To put this post in context, previously I have written various other posts about the nature of exam grading, the way OfQual operates, the bell-curve of norm referencing and its role in setting standards, the degree of error that is inherent in any assessment and grading process. Here is a selection:
There are lots of contentious and/or technical issues packed into our examination system that require detailed discussion based on a fairly detailed level of understanding of the issues:
- The weight given to examination outcomes in determining students’ progression routes
- The weight given to exam results in the school accountability system and the weighting given to some subjects and particular grades within that system.
- The extent to which exams can measure the learning outcomes we see as important and desirable.
- The statistical nature of examination grading and the problem of grade boundaries with the inherent property of cliff-edge border-lines and the degree of (evidence-informed) subjectivity required to determine where they should fall.
- The fundamental power of the bell-curve in informing our sense of standards – i.e. the fact that there really are no absolute standards that we give value to in practice. The conflict between wanting to get more students over the bar whilst also raising the bar – and the inherent reciprocal relationship these two goals have in the short term.
- The degree of expertise and technical experience needed to set assessments that are consistent over time and provide the appropriate level of challenge and opportunities for success for students across the attainment range.
- The scale of the challenge of setting and marking national exams that can deliver fair, consistent outcomes across multiple exam boards in any given year and between years.
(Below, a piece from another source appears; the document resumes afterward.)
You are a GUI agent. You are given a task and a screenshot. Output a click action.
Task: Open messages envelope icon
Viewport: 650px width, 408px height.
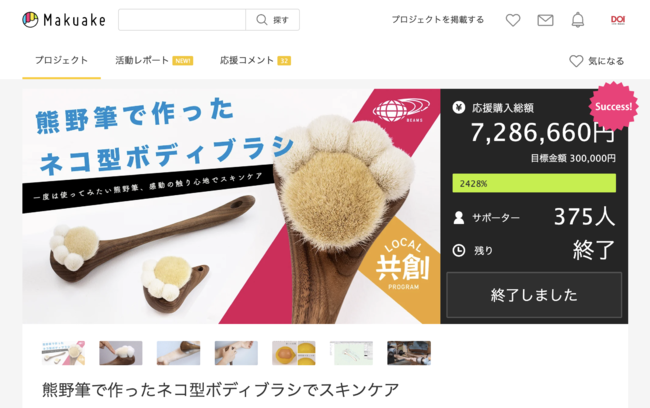[x=545, y=20]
In my experience, there are lots of commentators and teachers who do not fully comprehend the complexity of the system that they are critiquing. It’s so depressing that, every single year, we have people complaining about the unfairness of grade boundaries going up ‘robbing our children of the grades they deserve’ or bemoaning our slavish devotion to norm referencing – as if this, in itself, is inherently wrong. Every time anyone makes these arguments, it tells me how little they really know about exams.
Here are some realities people need to face – especially if they are going to pass comment on the exam system:
Grade boundaries will always shift as a fundamental part of the task of keeping standards for grades as consistent as possible over time; this process is difficult and inevitably has a degree of subjectivity to it – but it is informed by the analysis of a national data set. If you think you can scan a test paper and decide that it is the same standard as last year and, consequently, persuade yourself the grade boundaries ought to be the same, you’re kidding yourself. You can only tell how difficult a paper is by looking at the results from all the students who sat it – or a reasonable sample. If students nationally get slightly more marks on a similar paper, it means that it was slightly easier. That’s all. There is a lot of statistical noise around each boundary; some students just sneak in above it; some just fall below it. That’s how it works. It can seem harsh – or a lucky escape – but that’s how it has always been.
Grade inflation isn’t a good thing (because it undermines the credibility and value given to every child’s achievements). OfQual has been correct in trying to halt this since 2010. Michael Gove may take credit for a change in policy in this area but the fact is that OfQual is a technocratic organisation; the annual process of grade setting is a highly technical process that politicians have absolutely no input into. There are no secret meetings where ‘they’ are sitting around trying to rob children of their life chances by putting the grade boundaries up in some kind of devilish conspiracy of hate. There are just lots of (probably fairly heated) meetings where professional exam setters and markers examine the spread of grades and, using a range of cross-referencing methods, try to set the boundaries in the most appropriate place so that, in their collective judgement, grades match to the standards students have reached, comparable over time and consistent from exam board to exam board.
Of course, this all should have consequences for how we view exam outcomes – i.e. with a pinch of salt informed by a sensible understanding of the limits of their accuracy and absolute meaning. But let’s at least debate the issues with the level of technical understanding the issues deserve.